* **Stored entries**
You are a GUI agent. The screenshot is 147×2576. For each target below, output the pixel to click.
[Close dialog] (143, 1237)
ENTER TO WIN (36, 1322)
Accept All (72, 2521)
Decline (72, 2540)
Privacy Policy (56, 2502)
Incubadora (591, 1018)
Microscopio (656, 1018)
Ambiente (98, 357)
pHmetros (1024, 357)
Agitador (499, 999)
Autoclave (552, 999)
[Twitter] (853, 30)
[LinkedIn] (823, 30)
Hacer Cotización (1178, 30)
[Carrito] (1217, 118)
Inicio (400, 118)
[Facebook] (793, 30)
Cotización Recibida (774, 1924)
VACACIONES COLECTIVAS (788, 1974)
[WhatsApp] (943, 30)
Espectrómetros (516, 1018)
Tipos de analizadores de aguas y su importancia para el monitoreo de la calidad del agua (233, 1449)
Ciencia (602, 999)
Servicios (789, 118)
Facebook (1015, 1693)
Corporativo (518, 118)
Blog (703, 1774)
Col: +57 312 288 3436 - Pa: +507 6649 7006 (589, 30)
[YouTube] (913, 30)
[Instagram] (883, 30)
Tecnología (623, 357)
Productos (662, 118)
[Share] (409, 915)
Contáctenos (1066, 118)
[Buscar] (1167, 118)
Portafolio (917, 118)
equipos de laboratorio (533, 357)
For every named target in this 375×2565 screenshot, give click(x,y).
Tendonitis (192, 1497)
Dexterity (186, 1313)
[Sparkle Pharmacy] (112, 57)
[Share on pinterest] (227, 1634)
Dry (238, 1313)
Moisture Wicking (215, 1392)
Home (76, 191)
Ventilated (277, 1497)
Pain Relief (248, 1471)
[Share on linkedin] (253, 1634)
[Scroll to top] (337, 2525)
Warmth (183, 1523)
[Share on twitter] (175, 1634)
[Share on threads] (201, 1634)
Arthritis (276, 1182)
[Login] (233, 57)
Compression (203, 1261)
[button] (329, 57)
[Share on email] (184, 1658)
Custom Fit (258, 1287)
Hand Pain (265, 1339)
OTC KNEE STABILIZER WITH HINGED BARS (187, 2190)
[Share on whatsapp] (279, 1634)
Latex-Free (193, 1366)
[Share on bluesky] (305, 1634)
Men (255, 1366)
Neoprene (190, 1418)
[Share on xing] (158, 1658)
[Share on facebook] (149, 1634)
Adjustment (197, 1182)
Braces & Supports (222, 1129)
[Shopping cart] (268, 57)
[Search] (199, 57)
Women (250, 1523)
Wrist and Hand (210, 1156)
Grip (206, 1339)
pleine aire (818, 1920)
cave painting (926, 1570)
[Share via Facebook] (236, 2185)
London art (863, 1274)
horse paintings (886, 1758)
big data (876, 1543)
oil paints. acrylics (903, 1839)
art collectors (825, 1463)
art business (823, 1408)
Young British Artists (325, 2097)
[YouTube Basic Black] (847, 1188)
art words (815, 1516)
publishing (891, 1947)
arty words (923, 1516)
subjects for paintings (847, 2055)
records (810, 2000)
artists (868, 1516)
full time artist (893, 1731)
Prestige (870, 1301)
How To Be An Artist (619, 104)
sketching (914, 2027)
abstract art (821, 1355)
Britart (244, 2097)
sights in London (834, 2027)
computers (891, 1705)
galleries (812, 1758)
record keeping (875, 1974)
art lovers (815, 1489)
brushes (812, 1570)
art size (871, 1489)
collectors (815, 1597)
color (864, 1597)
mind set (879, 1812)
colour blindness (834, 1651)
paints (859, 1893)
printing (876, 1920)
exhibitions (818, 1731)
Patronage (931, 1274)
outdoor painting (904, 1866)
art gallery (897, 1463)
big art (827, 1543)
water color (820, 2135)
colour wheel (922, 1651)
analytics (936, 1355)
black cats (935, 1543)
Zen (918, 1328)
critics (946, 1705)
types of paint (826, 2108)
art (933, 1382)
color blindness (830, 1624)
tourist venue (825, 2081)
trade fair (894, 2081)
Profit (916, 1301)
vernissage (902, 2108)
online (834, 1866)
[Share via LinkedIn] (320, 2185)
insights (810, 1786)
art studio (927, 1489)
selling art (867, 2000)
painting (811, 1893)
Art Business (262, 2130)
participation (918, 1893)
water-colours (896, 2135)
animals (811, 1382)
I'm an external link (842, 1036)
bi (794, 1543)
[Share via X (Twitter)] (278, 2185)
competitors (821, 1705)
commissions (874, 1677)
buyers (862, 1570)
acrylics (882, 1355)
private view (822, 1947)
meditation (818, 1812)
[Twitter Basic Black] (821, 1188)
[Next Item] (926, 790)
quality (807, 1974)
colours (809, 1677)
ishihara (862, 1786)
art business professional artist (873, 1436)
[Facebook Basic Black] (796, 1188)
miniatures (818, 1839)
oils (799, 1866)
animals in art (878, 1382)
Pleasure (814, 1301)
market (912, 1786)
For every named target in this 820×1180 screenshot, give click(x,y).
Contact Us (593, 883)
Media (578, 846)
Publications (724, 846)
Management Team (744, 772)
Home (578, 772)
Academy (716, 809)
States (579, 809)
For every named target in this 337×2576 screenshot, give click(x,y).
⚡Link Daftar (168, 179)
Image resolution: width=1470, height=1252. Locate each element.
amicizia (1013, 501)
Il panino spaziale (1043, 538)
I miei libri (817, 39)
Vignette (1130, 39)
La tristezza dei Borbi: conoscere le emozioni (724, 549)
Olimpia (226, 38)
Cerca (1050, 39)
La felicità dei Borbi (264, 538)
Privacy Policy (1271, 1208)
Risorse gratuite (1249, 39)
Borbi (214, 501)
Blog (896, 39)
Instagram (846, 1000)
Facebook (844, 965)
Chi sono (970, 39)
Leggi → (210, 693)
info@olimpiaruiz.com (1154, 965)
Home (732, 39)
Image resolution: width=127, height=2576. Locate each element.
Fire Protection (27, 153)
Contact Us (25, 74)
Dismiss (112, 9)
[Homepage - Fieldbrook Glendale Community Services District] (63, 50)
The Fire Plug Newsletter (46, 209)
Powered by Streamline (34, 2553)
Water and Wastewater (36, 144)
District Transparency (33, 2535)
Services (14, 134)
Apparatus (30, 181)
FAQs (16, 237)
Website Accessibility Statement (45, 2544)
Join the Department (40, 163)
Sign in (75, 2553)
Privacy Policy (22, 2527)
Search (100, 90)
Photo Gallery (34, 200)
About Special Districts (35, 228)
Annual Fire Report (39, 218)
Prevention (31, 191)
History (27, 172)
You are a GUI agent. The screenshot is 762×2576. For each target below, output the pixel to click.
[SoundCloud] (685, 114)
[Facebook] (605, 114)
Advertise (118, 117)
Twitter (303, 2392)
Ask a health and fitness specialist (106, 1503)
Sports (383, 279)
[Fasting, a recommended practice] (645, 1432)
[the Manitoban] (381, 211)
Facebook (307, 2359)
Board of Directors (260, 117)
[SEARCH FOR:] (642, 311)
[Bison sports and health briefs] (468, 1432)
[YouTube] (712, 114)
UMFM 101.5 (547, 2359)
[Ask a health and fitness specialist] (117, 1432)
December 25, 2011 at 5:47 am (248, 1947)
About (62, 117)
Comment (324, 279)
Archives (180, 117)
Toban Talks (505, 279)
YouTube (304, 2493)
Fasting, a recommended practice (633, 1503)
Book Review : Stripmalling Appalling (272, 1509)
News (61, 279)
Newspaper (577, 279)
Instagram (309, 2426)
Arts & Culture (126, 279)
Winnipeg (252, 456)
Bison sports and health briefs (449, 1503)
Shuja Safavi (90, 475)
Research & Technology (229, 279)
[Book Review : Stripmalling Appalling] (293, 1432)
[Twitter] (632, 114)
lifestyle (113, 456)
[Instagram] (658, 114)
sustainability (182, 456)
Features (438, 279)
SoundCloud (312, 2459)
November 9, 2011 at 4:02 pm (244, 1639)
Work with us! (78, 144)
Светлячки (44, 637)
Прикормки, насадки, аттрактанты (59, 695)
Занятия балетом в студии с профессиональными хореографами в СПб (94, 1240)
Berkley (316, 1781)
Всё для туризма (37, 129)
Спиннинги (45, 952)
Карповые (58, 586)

* **What you need to do**
Begin at the line that has "Sign in (75, 2553)" in the entries above; stop after the line that has "Berkley (316, 1781)". Transcribe exactly those lines and no others.

* **Written answer**
Sign in (75, 2553)
Privacy Policy (22, 2527)
Search (100, 90)
Photo Gallery (34, 200)
About Special Districts (35, 228)
Annual Fire Report (39, 218)
Prevention (31, 191)
History (27, 172)
You are a GUI agent. The screenshot is 762×2576. For each target below, output the pixel to click.
[SoundCloud] (685, 114)
[Facebook] (605, 114)
Advertise (118, 117)
Twitter (303, 2392)
Ask a health and fitness specialist (106, 1503)
Sports (383, 279)
[Fasting, a recommended practice] (645, 1432)
[the Manitoban] (381, 211)
Facebook (307, 2359)
Board of Directors (260, 117)
[SEARCH FOR:] (642, 311)
[Bison sports and health briefs] (468, 1432)
[YouTube] (712, 114)
UMFM 101.5 (547, 2359)
[Ask a health and fitness specialist] (117, 1432)
December 25, 2011 at 5:47 am (248, 1947)
About (62, 117)
Comment (324, 279)
Archives (180, 117)
Toban Talks (505, 279)
YouTube (304, 2493)
Fasting, a recommended practice (633, 1503)
Book Review : Stripmalling Appalling (272, 1509)
News (61, 279)
Newspaper (577, 279)
Instagram (309, 2426)
Arts & Culture (126, 279)
Winnipeg (252, 456)
Bison sports and health briefs (449, 1503)
Shuja Safavi (90, 475)
Research & Technology (229, 279)
[Book Review : Stripmalling Appalling] (293, 1432)
[Twitter] (632, 114)
lifestyle (113, 456)
[Instagram] (658, 114)
sustainability (182, 456)
Features (438, 279)
SoundCloud (312, 2459)
November 9, 2011 at 4:02 pm (244, 1639)
Work with us! (78, 144)
Светлячки (44, 637)
Прикормки, насадки, аттрактанты (59, 695)
Занятия балетом в студии с профессиональными хореографами в СПб (94, 1240)
Berkley (316, 1781)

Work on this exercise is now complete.